What you need to do: Reproduce the records without their pictures, keeping every word as it is.

[Data shown]

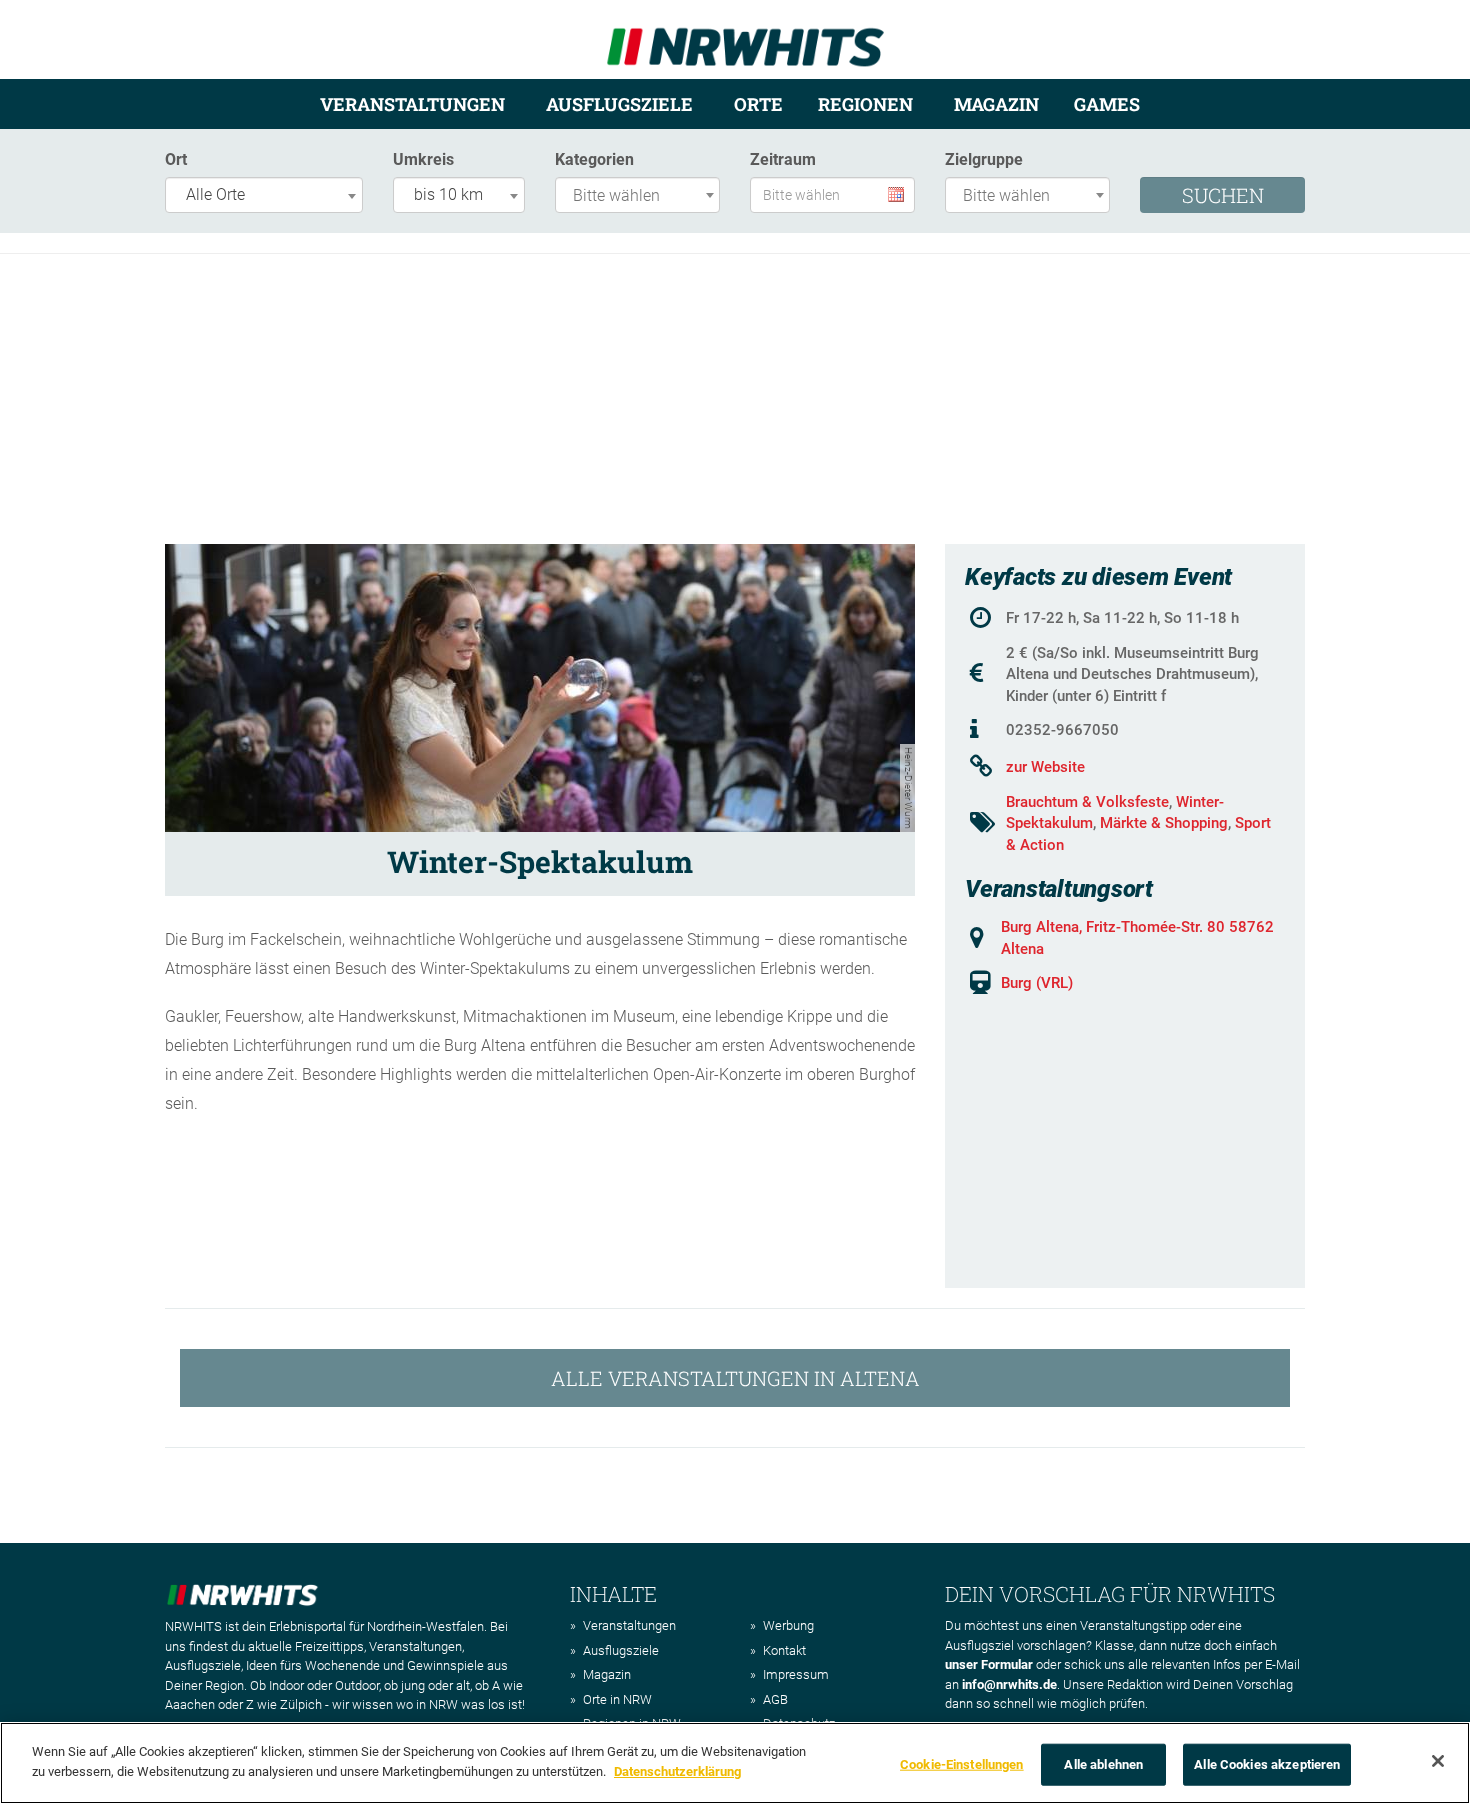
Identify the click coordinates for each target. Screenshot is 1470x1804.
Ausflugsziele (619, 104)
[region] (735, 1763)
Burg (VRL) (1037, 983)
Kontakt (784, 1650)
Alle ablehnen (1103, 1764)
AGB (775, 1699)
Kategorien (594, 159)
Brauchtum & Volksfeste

[/Data shown]

Task output:
Identify the click coordinates for each target. Screenshot is 1470x1804.
Ausflugsziele (619, 104)
[region] (735, 1763)
Burg (VRL) (1037, 983)
Kontakt (784, 1650)
Alle ablehnen (1103, 1764)
AGB (775, 1699)
Kategorien (594, 159)
Brauchtum & Volksfeste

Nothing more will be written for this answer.